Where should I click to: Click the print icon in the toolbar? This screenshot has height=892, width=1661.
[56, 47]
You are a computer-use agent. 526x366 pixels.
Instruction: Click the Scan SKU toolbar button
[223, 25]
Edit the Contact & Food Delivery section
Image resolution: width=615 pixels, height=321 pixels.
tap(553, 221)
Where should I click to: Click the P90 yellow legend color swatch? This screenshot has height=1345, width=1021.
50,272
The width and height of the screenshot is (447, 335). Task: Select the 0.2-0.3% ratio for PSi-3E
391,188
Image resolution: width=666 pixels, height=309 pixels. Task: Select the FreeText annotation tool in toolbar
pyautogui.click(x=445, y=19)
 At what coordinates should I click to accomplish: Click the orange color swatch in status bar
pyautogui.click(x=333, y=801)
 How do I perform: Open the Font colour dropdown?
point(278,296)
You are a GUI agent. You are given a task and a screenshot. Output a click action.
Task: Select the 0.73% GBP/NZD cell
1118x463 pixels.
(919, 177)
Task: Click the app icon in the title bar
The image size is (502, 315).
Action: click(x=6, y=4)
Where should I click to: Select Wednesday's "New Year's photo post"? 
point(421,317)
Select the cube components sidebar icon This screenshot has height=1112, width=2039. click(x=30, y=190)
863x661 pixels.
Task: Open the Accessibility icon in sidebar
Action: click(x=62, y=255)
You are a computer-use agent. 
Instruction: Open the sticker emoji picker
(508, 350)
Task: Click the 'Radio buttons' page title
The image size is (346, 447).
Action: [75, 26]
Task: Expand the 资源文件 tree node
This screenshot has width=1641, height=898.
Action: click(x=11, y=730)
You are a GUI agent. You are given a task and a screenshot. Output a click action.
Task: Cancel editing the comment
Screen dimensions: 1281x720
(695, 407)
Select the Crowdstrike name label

# # # # # # #

■ **Required work**
Keep only the lines from the one containing "1118x463 pixels." to the end of the entries, and repeat them exactly.

■ **Your solution**
1118x463 pixels.
(919, 177)
Task: Click the app icon in the title bar
The image size is (502, 315).
Action: click(x=6, y=4)
Where should I click to: Select Wednesday's "New Year's photo post"? 
point(421,317)
Select the cube components sidebar icon This screenshot has height=1112, width=2039. click(x=30, y=190)
863x661 pixels.
Task: Open the Accessibility icon in sidebar
Action: click(x=62, y=255)
You are a computer-use agent. 
Instruction: Open the sticker emoji picker
(508, 350)
Task: Click the 'Radio buttons' page title
The image size is (346, 447).
Action: [75, 26]
Task: Expand the 资源文件 tree node
This screenshot has width=1641, height=898.
Action: click(x=11, y=730)
You are a GUI agent. You are given a task and a screenshot. Output a click action.
Task: Cancel editing the comment
Screen dimensions: 1281x720
(695, 407)
Select the Crowdstrike name label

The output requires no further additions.